Case discounts and rebates can save an easy 30% on your total alcohol bill for the year.
Join store loyalty programs and use digital coupons.
Savings of 20-30-40-50% are all fine and good. But this is the category that we can move the needle on the most! Personal care items are so promotion driven that there is huge opportunity to get these items at least 70% off their retail price by joining a store loyalty program and using printable or in-app coupons.
Pick a drugstore — CVS, Walgreens or Rite Aid — it doesn’t matter. Join the free loyalty program, and plan to shop 2-4 times per month. The free Krazy Coupon Lady app pairs coupons with rewards deals to save you time so all you have to do is run to the store and leave with your nearly free items.

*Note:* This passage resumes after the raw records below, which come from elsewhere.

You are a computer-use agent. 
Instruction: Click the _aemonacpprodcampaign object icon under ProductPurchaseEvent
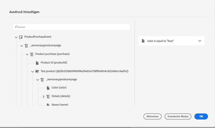click(26, 45)
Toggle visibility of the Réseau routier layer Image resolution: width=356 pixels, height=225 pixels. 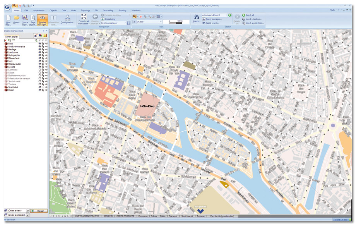pos(40,64)
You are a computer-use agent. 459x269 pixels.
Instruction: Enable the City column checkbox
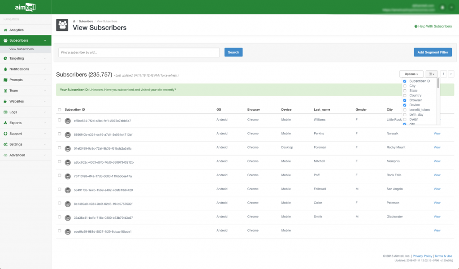coord(405,86)
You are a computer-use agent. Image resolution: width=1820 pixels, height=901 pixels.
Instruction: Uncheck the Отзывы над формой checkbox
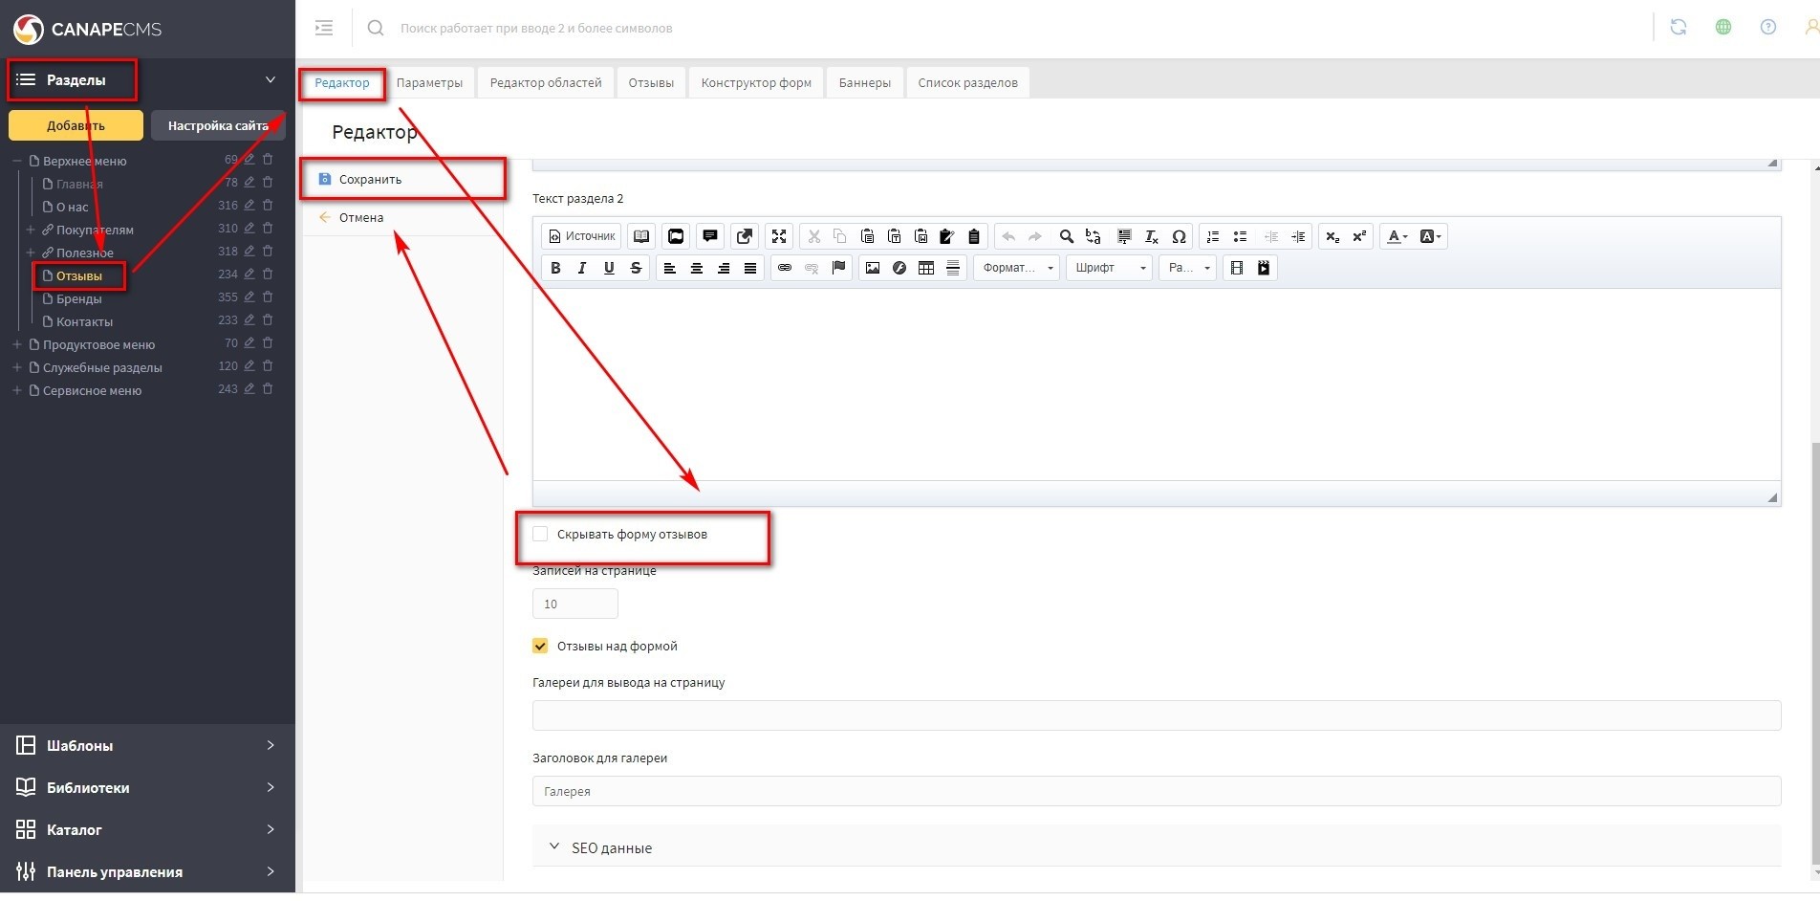coord(540,647)
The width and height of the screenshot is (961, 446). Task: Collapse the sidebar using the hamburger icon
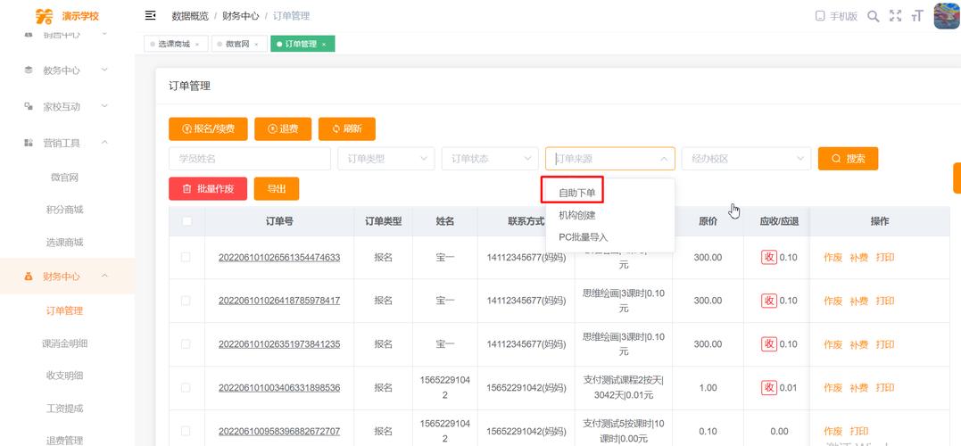coord(150,16)
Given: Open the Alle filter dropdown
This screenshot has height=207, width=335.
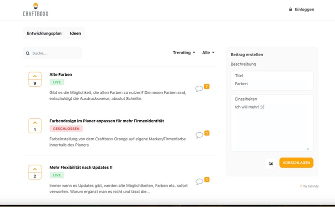Looking at the screenshot, I should [x=208, y=53].
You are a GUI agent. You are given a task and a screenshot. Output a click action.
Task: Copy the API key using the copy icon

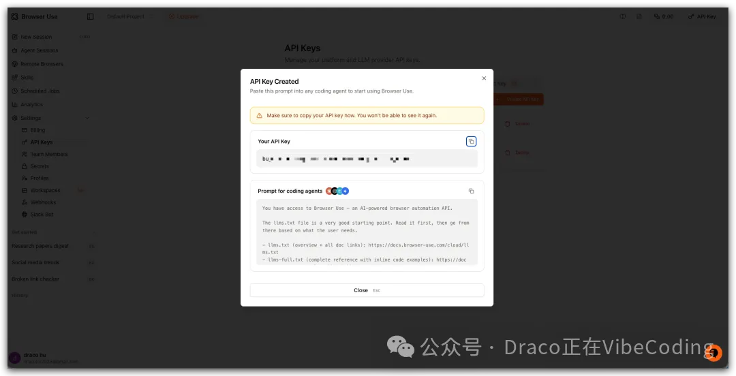(471, 142)
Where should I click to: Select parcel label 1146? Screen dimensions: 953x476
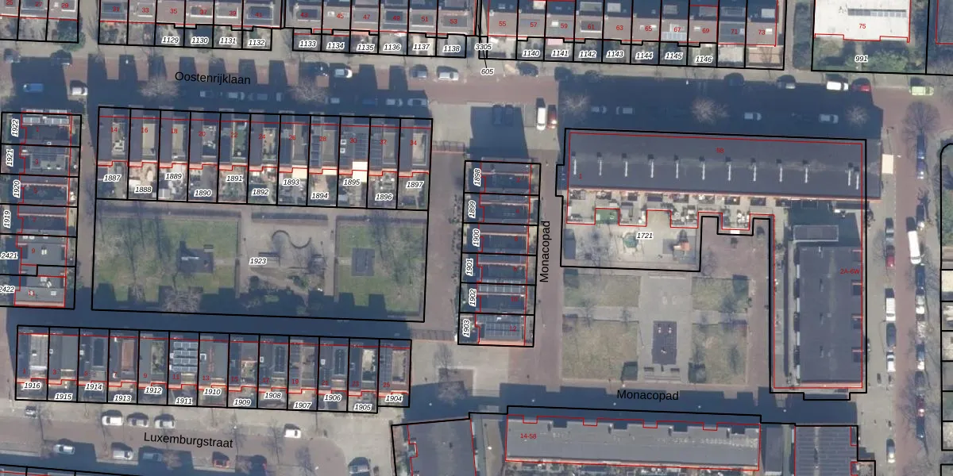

It’s simple, and regardless of the store, it goes something like this:
- Buy toothpaste A for $3
- Store promotion says buy 1, get $2 off your next purchase
- Use a coupon that says $1 off one Toothpaste A
- You pay $2 and get $2 off your next purchase of anything in the store
- It’s sort of like getting the toothpaste for free
Because it’s such a competitive space, deals like these come around every single week, which means by shopping a couple times a month, you can easily save $500 a year!
With rewards programs and coupons, you can realistically save 70% on the cost of personal care items like soaps, lotions, shampoos, toiletries and oral care.